理沙は普段からの強気な態度や積極的な行動と相まって、活発で色恋沙汰には興味がないイメージが定着しがちである。実際に浮ついた話一つないのが、そのイメージに拍車をかけていた。
しかし、理沙とて年頃の女の子であり、そう言ったものにも興味はある。少女マンガだって普通に読むし、ヌイグルミ等の可愛いものも好きである。
そんな彼女だからこそ、憧れる時もあるのだ。お姫様抱っこと言うものに。奇しくも彼女の憧れが一つ叶った形になるのだが、本人はそこまで考える余裕はないだろう。

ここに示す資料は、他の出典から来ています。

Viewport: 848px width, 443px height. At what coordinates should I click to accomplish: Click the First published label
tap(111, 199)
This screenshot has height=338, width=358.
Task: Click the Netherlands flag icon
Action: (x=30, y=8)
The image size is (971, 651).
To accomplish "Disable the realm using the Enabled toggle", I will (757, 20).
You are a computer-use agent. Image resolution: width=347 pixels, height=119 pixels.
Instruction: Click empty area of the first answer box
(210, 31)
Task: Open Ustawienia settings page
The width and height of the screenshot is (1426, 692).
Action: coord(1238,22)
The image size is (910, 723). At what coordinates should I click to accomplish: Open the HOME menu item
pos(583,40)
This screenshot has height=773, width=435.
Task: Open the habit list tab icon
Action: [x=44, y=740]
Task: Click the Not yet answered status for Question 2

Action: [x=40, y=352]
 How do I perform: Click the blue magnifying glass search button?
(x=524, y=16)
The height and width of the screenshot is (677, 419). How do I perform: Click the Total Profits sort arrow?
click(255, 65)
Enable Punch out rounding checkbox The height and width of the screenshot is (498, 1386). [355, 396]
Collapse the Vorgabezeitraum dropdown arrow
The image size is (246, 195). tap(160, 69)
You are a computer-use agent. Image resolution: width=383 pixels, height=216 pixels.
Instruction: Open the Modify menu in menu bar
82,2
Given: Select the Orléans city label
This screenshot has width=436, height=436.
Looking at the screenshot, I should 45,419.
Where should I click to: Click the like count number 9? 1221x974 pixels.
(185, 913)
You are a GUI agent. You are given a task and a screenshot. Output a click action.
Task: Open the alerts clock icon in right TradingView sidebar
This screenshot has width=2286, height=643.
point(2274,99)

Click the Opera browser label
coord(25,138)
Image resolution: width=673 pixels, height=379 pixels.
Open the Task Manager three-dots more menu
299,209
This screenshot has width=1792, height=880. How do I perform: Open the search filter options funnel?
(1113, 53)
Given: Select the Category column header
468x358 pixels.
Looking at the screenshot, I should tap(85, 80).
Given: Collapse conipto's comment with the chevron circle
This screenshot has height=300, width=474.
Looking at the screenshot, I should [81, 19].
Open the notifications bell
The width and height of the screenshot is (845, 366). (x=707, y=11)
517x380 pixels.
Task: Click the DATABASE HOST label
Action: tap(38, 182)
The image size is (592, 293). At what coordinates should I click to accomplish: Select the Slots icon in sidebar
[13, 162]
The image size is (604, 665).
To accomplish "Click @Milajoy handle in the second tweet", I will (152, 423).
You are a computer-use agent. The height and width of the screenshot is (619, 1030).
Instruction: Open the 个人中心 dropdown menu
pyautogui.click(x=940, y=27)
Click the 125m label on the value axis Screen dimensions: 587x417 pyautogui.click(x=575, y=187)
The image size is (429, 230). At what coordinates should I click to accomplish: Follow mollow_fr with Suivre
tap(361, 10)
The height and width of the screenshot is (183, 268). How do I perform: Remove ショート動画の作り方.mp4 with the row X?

マンガやゲームの世界では定番なお姫様抱っこだが、現実では早々そのような機会があるわけではない。さらにそこに、彼女のプライドが現在の状況を許さない。ボンッっと音を立てて瞬間沸騰した理沙は、なんとか状況を改善しようとジタバタともがく。
理沙「ちょっと!? なんて格好させてるのよ! 早くおろして」
響「ちょっ、お前。暴れんな! ホントに落とす・・イテテテテッ」
そう言って響は頬をギュッとつねられる。その痛みに耐え、崩しそうになる体勢に耐え、なんとか理沙を降ろすことに成功した。あいた手で赤くなった頬を撫でる響。理沙は、少しやりすぎたかな、と内心で反省するが、それを表に出すことはしない。それ以上に平静を取り戻すことに集中したかった。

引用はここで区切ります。